* _What this task involves_: Put the lines of the records, from the line with "You are a computer-use" through the line with "Action: tap(688, 276)" (both included), into a JSON list of strings, one string per line, with blank lines and the pictures left out.

-- start Records for this exercise --

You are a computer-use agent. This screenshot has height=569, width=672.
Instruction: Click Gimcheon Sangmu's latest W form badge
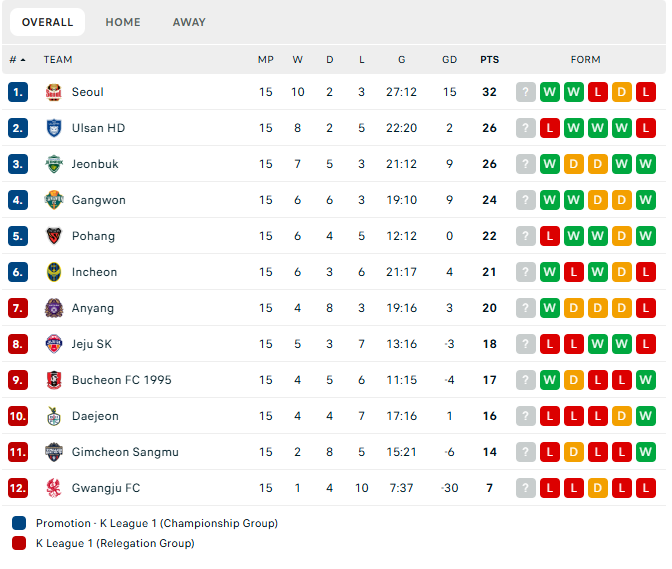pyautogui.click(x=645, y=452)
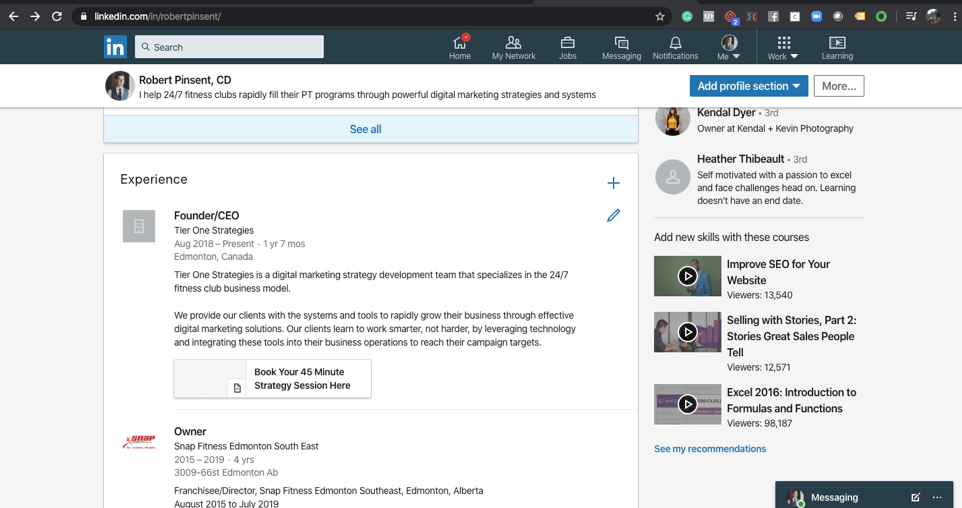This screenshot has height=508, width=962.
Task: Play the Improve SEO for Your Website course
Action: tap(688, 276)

-- end Records for this exercise --
-- start Records for this exercise --

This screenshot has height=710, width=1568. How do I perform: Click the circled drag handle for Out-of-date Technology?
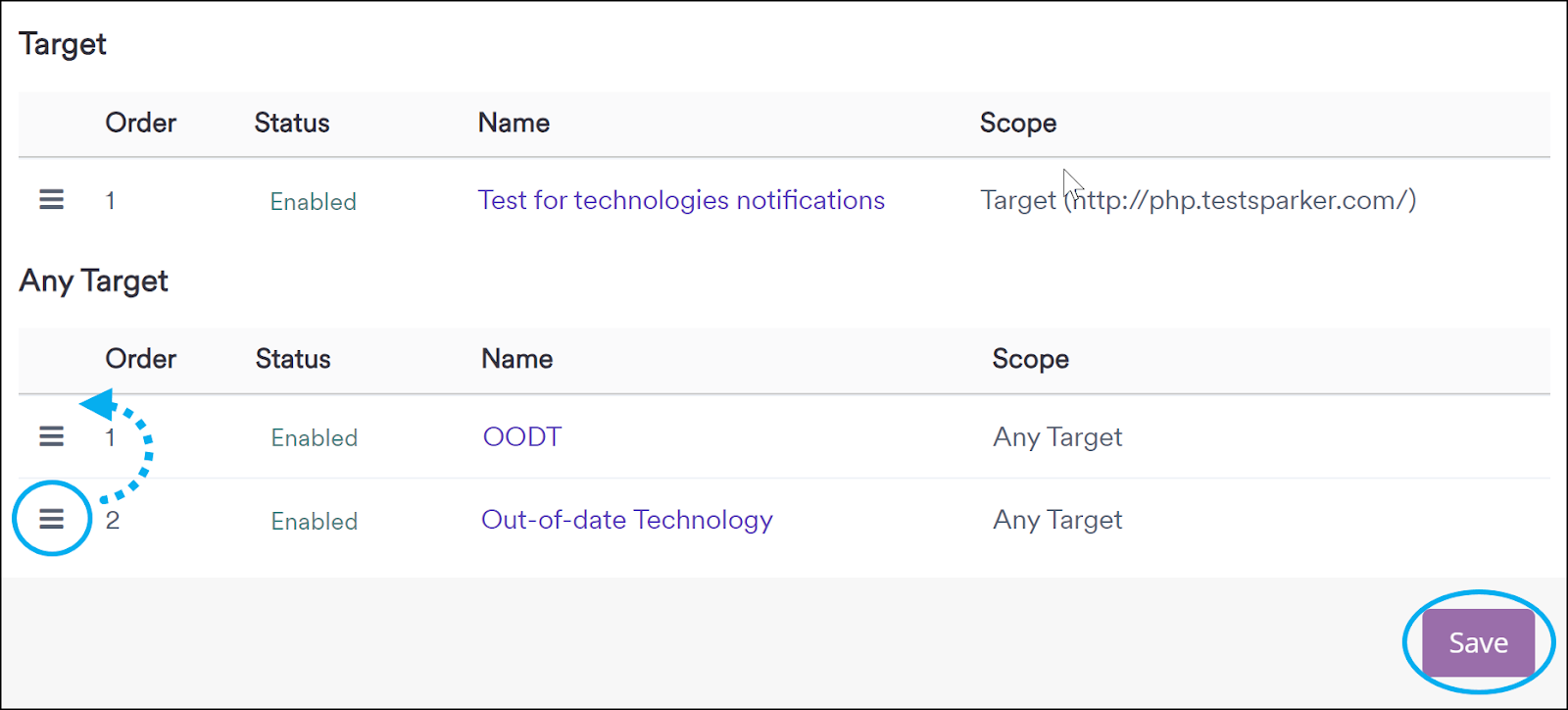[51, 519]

-- end Records for this exercise --

* _Complete output_:
[
  "You are a computer-use agent. This screenshot has height=569, width=672.",
  "Instruction: Click Gimcheon Sangmu's latest W form badge",
  "pyautogui.click(x=645, y=452)",
  "This screenshot has height=508, width=962.",
  "Task: Play the Improve SEO for Your Website course",
  "Action: tap(688, 276)"
]